Joshua A. Douglas is an American legal scholar and attorney who currently serves as a professor and the associate dean for research at the University of Kentucky Rosenberg College of Law.

== Education and early career ==
Douglas earned his Bachelor of Arts degree from George Washington University and his Juris Doctor from George Washington University Law School. He clerked for Edward C. Prado and joined the Akin, Gump, Strauss, Hauer & Feld law firm before starting his teaching career at the University of Kentucky College of Law in 2010.

== University of Kentucky tenure ==
He was granted an associate professorship at the University of Kentucky in 2014, where he first held the Robert G. Lawson & William H. Fortune Associate Professorship of Law. Douglas founded a blog for UK's Election Law Society during the 2014 United States elections. During the 2014 election cycle, the 2015 Kentucky elections, and the 2016 United States presidential election, he oversaw the university's student-led live election analysis. By 2019, Douglas had been appointed to the Thomas P. Lewis Professorship of Law. In 2020, he was named Ashland, Inc-Spears Distinguished Research Professor of Law.

Douglas is an elected member of the American Law Institute.

== Publications ==
Douglas is the author of Vote for US: How to Take Back our Elections and Change the Future of Voting, a popular press book that provides hope and inspiration for a positive path forward on voting rights. His next book is titled The Court vs.
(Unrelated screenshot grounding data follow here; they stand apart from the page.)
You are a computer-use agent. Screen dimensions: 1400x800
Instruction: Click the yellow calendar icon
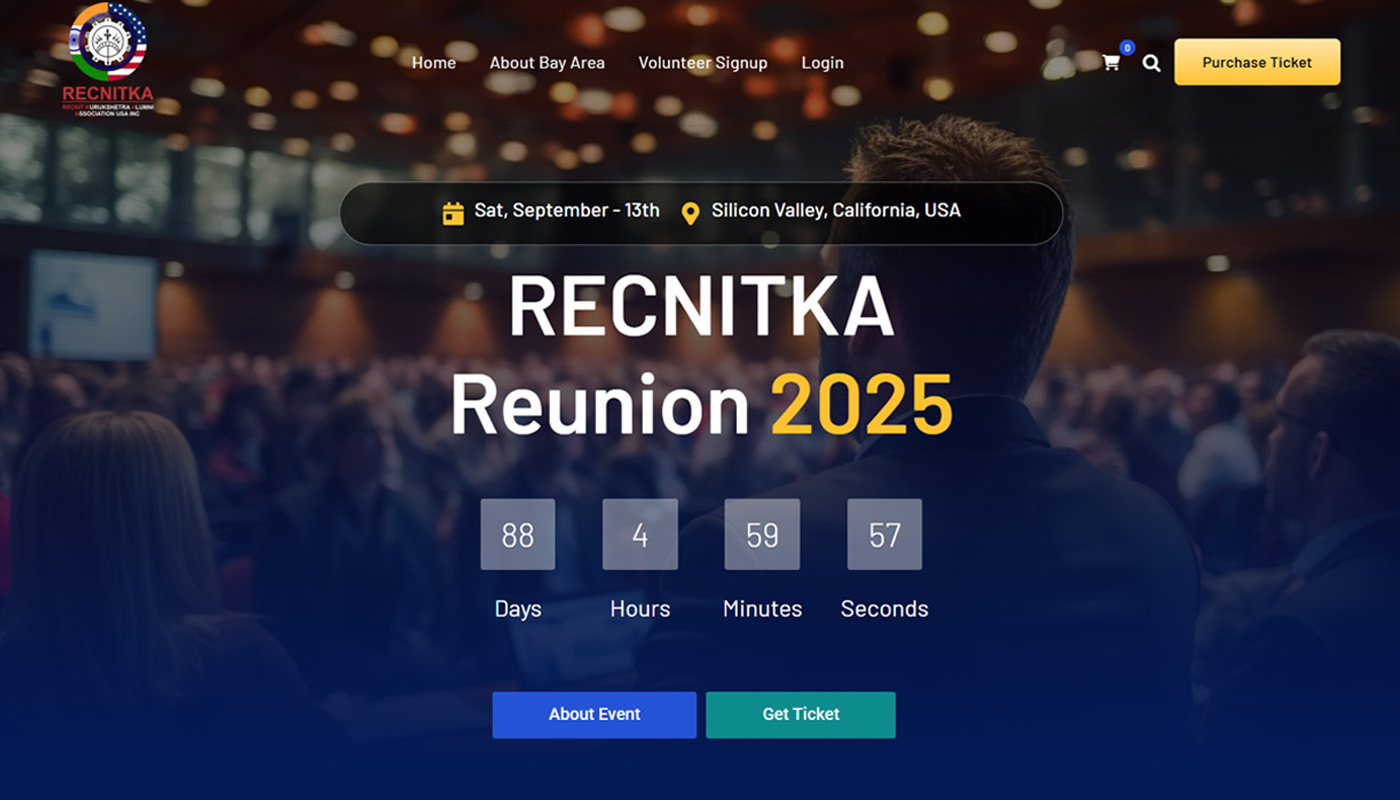453,213
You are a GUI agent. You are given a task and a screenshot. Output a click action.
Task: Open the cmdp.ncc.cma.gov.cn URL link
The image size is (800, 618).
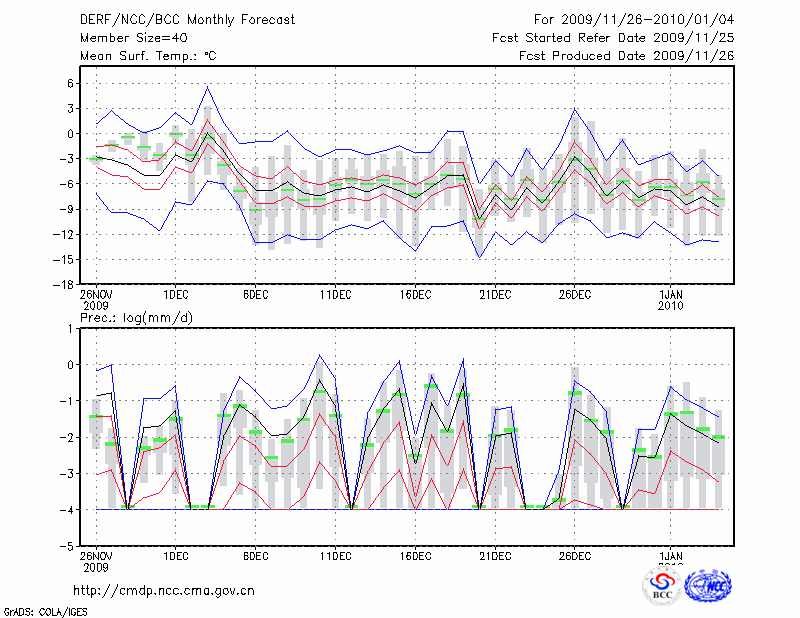point(164,590)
The Voters: The Troubling Story of How the Supreme Court Has Undermined Voting Rights, which is an urgent and gripping look at the erosion of voting rights and its implications for democracy, told through the stories of 9 Supreme Court decisions—and the next looming case.

He is also the host and writer of Democracy Optimist, a radio series and podcast that explores election law and voting rights. In 2025, Democracy Optimist won a regional Edward R. Murrow Award for Best Podcast.